> Task prompt
Go through the entries below and copy every line that holds the word "agent".

═════ Exercise data

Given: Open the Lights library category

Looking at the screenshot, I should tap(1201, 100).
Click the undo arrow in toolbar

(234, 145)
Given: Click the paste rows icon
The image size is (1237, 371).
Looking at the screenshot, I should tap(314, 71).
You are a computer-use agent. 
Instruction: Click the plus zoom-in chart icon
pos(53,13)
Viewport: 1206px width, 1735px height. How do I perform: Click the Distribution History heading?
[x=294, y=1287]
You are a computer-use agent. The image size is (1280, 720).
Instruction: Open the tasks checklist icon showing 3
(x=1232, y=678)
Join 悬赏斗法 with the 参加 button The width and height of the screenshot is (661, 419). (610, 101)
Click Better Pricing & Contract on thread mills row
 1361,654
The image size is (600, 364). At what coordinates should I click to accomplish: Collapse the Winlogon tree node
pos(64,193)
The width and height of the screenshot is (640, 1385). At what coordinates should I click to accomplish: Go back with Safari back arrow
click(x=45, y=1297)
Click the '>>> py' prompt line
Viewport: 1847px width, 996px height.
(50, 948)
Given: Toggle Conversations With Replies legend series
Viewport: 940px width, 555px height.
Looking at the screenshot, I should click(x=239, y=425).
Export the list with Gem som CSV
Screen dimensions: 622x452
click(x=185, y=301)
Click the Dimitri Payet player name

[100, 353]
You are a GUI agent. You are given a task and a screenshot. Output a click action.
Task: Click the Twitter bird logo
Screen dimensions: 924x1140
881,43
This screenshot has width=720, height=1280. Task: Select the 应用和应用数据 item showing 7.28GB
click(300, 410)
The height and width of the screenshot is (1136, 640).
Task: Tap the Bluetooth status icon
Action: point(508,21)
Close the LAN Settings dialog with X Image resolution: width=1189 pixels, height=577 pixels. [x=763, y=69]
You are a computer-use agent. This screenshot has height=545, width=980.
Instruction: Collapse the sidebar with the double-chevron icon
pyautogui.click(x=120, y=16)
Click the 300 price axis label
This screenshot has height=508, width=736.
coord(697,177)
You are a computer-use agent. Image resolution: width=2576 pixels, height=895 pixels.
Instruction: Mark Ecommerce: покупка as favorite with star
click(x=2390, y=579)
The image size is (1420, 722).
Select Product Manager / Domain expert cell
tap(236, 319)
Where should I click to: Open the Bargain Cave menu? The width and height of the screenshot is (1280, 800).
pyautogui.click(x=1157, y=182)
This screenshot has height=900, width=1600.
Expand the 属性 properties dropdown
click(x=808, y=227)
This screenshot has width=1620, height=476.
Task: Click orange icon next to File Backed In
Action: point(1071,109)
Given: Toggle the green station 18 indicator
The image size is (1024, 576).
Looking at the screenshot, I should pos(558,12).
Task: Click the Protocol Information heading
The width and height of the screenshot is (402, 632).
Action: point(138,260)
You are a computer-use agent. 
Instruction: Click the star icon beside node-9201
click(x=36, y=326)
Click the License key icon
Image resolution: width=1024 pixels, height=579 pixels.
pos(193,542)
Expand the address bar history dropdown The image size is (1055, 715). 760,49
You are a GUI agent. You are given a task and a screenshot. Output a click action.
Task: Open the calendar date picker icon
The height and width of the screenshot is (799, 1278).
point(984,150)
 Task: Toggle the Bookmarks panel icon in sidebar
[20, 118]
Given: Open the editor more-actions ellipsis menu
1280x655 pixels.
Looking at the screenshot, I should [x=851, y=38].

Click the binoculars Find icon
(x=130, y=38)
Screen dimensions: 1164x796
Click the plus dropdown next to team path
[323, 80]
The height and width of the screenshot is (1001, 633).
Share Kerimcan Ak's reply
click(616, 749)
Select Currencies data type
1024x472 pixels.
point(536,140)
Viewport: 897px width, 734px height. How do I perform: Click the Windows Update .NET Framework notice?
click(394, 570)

══════════

> Expected output
You are a computer-use agent. 
You are a computer-use agent. The image size is (1280, 720).
You are a GUI agent. You are given a task and a screenshot. Output a click action.
You are a computer-use agent. This screenshot has height=545, width=980.
You are a computer-use agent. Image resolution: width=2576 pixels, height=895 pixels.
You are a computer-use agent. 
You are a GUI agent. You are given a task and a screenshot. Output a click action.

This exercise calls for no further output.